- **Written task**
Write out every one of the following lines exactly as they are, keeping each character unchanged.

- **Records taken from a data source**
┌──

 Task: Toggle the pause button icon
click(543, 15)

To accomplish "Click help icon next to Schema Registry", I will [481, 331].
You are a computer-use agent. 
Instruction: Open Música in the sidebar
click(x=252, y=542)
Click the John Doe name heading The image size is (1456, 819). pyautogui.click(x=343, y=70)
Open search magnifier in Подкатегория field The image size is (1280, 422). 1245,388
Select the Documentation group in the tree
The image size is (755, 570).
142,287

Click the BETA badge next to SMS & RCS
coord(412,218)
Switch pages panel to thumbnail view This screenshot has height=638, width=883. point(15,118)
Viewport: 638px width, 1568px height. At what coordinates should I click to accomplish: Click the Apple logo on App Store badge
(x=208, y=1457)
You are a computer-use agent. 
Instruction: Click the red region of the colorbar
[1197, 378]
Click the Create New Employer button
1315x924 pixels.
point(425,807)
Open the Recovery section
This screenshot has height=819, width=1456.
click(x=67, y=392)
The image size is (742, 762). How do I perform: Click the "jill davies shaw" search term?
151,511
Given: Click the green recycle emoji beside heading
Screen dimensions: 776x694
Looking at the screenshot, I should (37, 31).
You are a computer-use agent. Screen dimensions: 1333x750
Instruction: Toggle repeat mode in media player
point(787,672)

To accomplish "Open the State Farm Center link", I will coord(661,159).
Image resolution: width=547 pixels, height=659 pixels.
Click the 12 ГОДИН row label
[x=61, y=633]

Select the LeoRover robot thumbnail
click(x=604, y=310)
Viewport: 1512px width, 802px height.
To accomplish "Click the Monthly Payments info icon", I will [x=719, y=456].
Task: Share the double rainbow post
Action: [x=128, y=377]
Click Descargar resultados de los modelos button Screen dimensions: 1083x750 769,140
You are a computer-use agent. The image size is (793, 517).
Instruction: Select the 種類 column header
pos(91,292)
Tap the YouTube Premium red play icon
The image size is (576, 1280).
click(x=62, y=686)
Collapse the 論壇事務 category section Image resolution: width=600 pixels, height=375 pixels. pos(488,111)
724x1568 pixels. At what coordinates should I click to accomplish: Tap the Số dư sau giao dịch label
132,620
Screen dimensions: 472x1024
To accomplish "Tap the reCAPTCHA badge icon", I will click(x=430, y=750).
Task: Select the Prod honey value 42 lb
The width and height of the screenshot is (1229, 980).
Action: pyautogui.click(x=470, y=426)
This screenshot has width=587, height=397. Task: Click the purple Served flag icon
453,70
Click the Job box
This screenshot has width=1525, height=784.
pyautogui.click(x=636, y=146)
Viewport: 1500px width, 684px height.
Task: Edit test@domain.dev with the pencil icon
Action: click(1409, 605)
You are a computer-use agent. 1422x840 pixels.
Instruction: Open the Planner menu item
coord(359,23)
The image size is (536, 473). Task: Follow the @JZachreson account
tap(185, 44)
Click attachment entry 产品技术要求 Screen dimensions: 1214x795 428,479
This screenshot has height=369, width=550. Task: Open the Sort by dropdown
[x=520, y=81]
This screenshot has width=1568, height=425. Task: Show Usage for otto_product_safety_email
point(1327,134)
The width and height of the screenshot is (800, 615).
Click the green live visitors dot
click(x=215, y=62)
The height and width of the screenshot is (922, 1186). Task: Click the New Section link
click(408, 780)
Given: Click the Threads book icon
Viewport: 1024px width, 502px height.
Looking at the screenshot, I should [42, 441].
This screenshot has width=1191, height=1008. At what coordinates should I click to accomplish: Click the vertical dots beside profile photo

└──

- **Response**
 Task: Toggle the pause button icon
click(543, 15)

To accomplish "Click help icon next to Schema Registry", I will [481, 331].
You are a computer-use agent. 
Instruction: Open Música in the sidebar
click(x=252, y=542)
Click the John Doe name heading The image size is (1456, 819). pyautogui.click(x=343, y=70)
Open search magnifier in Подкатегория field The image size is (1280, 422). 1245,388
Select the Documentation group in the tree
The image size is (755, 570).
142,287

Click the BETA badge next to SMS & RCS
coord(412,218)
Switch pages panel to thumbnail view This screenshot has height=638, width=883. point(15,118)
Viewport: 638px width, 1568px height. At what coordinates should I click to accomplish: Click the Apple logo on App Store badge
(x=208, y=1457)
You are a computer-use agent. 
Instruction: Click the red region of the colorbar
[1197, 378]
Click the Create New Employer button
1315x924 pixels.
point(425,807)
Open the Recovery section
This screenshot has height=819, width=1456.
click(x=67, y=392)
The image size is (742, 762). How do I perform: Click the "jill davies shaw" search term?
151,511
Given: Click the green recycle emoji beside heading
Screen dimensions: 776x694
Looking at the screenshot, I should (37, 31).
You are a computer-use agent. Screen dimensions: 1333x750
Instruction: Toggle repeat mode in media player
point(787,672)

To accomplish "Open the State Farm Center link", I will coord(661,159).
Image resolution: width=547 pixels, height=659 pixels.
Click the 12 ГОДИН row label
[x=61, y=633]

Select the LeoRover robot thumbnail
click(x=604, y=310)
Viewport: 1512px width, 802px height.
To accomplish "Click the Monthly Payments info icon", I will [x=719, y=456].
Task: Share the double rainbow post
Action: [x=128, y=377]
Click Descargar resultados de los modelos button Screen dimensions: 1083x750 769,140
You are a computer-use agent. The image size is (793, 517).
Instruction: Select the 種類 column header
pos(91,292)
Tap the YouTube Premium red play icon
The image size is (576, 1280).
click(x=62, y=686)
Collapse the 論壇事務 category section Image resolution: width=600 pixels, height=375 pixels. pos(488,111)
724x1568 pixels. At what coordinates should I click to accomplish: Tap the Số dư sau giao dịch label
132,620
Screen dimensions: 472x1024
To accomplish "Tap the reCAPTCHA badge icon", I will click(x=430, y=750).
Task: Select the Prod honey value 42 lb
The width and height of the screenshot is (1229, 980).
Action: pyautogui.click(x=470, y=426)
This screenshot has width=587, height=397. Task: Click the purple Served flag icon
453,70
Click the Job box
This screenshot has width=1525, height=784.
pyautogui.click(x=636, y=146)
Viewport: 1500px width, 684px height.
Task: Edit test@domain.dev with the pencil icon
Action: click(1409, 605)
You are a computer-use agent. 1422x840 pixels.
Instruction: Open the Planner menu item
coord(359,23)
The image size is (536, 473). Task: Follow the @JZachreson account
tap(185, 44)
Click attachment entry 产品技术要求 Screen dimensions: 1214x795 428,479
This screenshot has height=369, width=550. Task: Open the Sort by dropdown
[x=520, y=81]
This screenshot has width=1568, height=425. Task: Show Usage for otto_product_safety_email
point(1327,134)
The width and height of the screenshot is (800, 615).
Click the green live visitors dot
click(x=215, y=62)
The height and width of the screenshot is (922, 1186). Task: Click the New Section link
click(408, 780)
Given: Click the Threads book icon
Viewport: 1024px width, 502px height.
Looking at the screenshot, I should [42, 441].
This screenshot has width=1191, height=1008. At what coordinates should I click to accomplish: Click the vertical dots beside profile photo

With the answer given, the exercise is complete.